Collected data entries
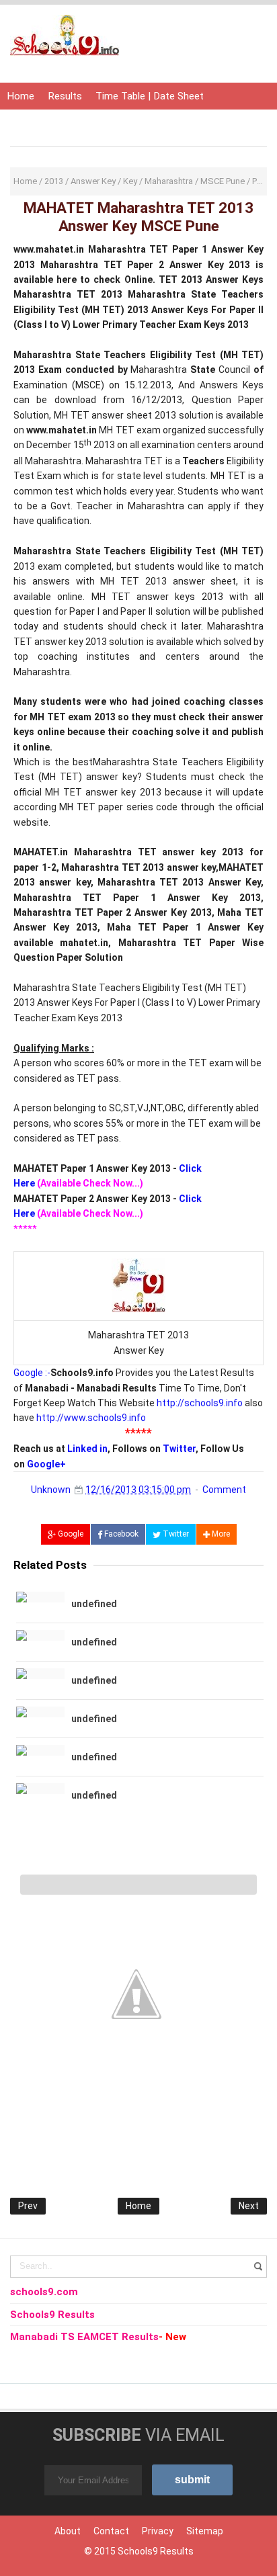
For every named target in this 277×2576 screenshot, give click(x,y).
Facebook (120, 1534)
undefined (94, 1603)
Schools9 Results (156, 2551)
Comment (224, 1489)
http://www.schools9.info (91, 1417)
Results (65, 96)
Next (249, 2205)
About (67, 2531)
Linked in (87, 1448)
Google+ (46, 1464)
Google (69, 1534)
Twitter (179, 1448)
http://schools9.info (200, 1403)
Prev (28, 2205)
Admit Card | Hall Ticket (60, 123)
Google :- (31, 1372)
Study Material (158, 123)
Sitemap (204, 2531)
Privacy (157, 2531)
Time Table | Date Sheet (149, 96)
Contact (111, 2531)
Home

* **TASK STATEMENT**
All of the entries, apart from the pictures, must be returned exactly.

* **REPLY TO THE TASK**
For every named target in this 277×2576 screenshot, give click(x,y).
Facebook (120, 1534)
undefined (94, 1603)
Schools9 Results (156, 2551)
Comment (224, 1489)
http://www.schools9.info (91, 1417)
Results (65, 96)
Next (249, 2205)
About (67, 2531)
Linked in (87, 1448)
Google+ (46, 1464)
Google (69, 1534)
Twitter (179, 1448)
http://schools9.info (200, 1403)
Prev (28, 2205)
Admit Card | Hall Ticket (60, 123)
Google :- (31, 1372)
Study Material (158, 123)
Sitemap (204, 2531)
Privacy (157, 2531)
Time Table | Date Sheet (149, 96)
Contact (111, 2531)
Home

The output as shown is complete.